Gradus de l’Avent : Jour 15

Jour 15 : Lectures…

Haldor Laxness écrit sur l’Islande,  et dans ses nombreux romans, il ne se passe absolument rien. Le temps s’est arrêté et pourtant les gens vieillissent, c’est intéressant parce que c’est une image beaucoup plus exacte de la vie. Il ne se passe rien. Et comme on s’ennuie, on crée sans cesse des mélodrames épouvantables faits de rencontres fulgurantes, de retournements intraitables et de ruptures douloureuses.

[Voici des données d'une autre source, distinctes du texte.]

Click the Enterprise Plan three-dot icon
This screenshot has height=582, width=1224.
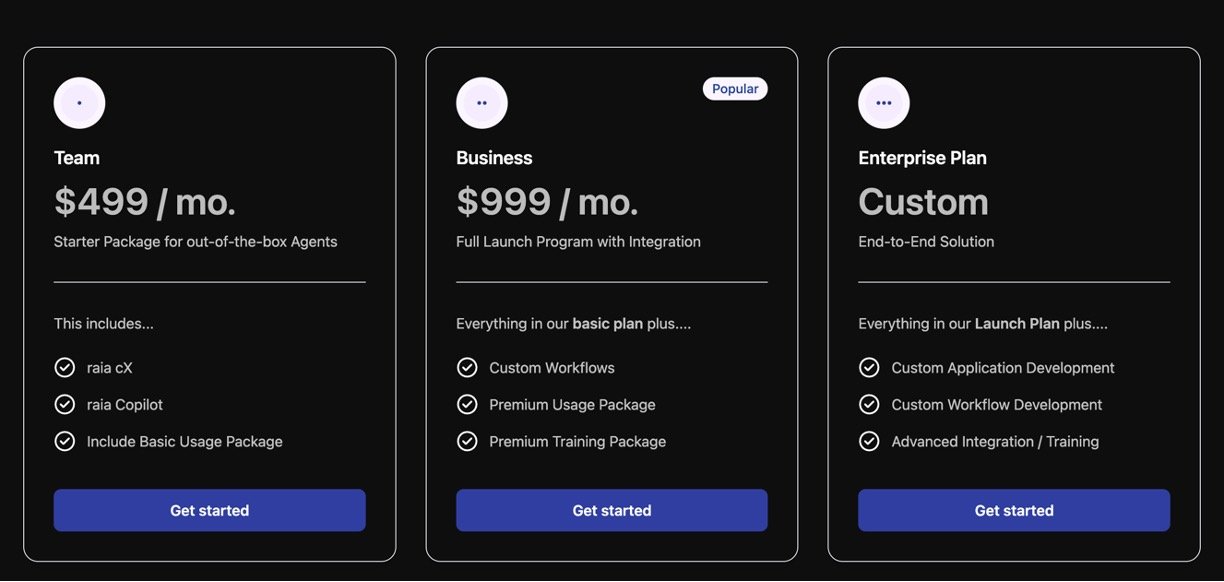pos(884,103)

L’intensité énorme de ce qu’on vit se rajoute sur une toile de fond où la vie est totalement cyclique à répéter les saisons à l’identique. Et s’il se passe quelque chose, ça donne la sensation d’être avalé par une durée si lente que ça n’a plus grand sens d’en parler

En lisant Haldor Laxness, une double sensation vient : celle d’un ennui profond et bizarrement, quand on lâche le livre, d’une immense plénitude concernant notre vie, comme si tout à coup, tout devenait possible. 

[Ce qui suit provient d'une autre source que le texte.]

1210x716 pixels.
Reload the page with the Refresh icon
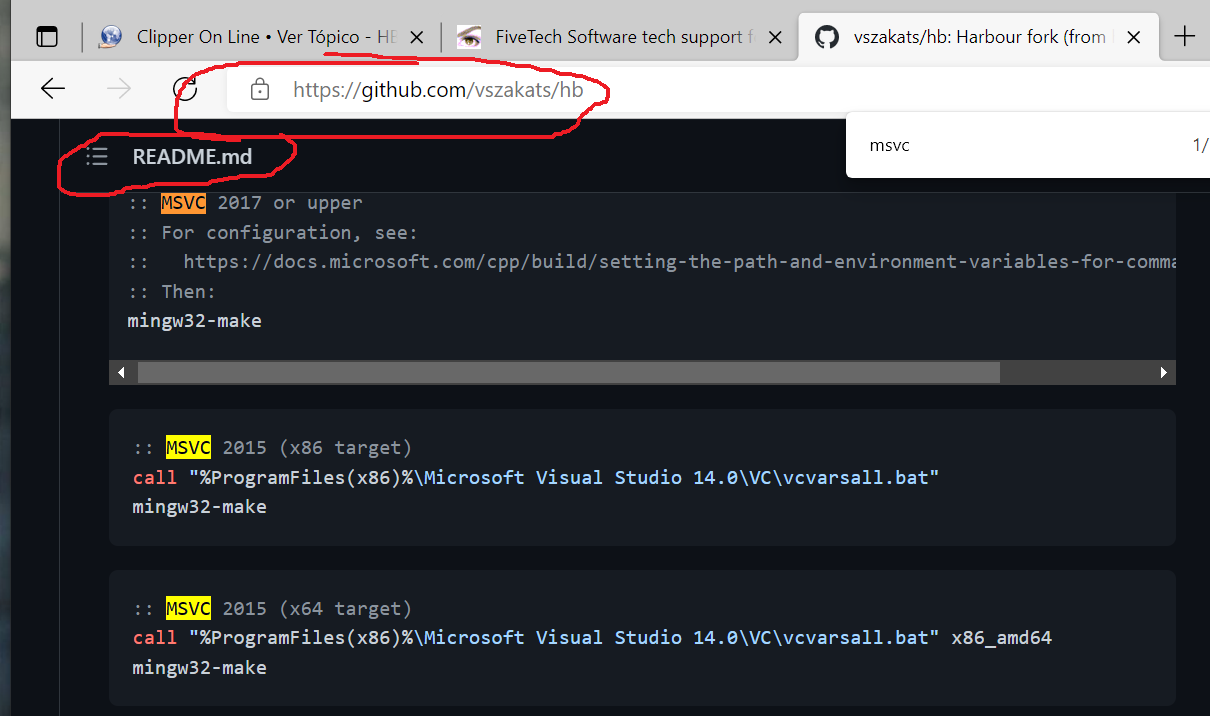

Rencontrer, même en livre, un monde sans mental est ainsi totalement libératoire.

Cette sensation est la même que celle du wabi sabi où tout à coup, le tissu serré du temps se relâche et où on voit le ciel, pour ce qu’il est : strié de gris avec un vent qui nous fait rêver. Pendant quelques instants, on a échappé à notre réalité pour toucher l’atemporel et le temps semble plus accueillant quand on le retrouve.

Je n’ai jamais été en Islande, mais ce pays était dans les temps reculés, si rude qu’il ne laissait place ni au loisir, ni à la rêverie, ni au romantisme et de ce fait, les êtres accomplissaient infiniment plus lorsqu’ils se mettaient à vouloir quelque chose, que nous, lorsque nous nous débattons entre nos réalités faites de passé, de présent et d’avenir mêlées.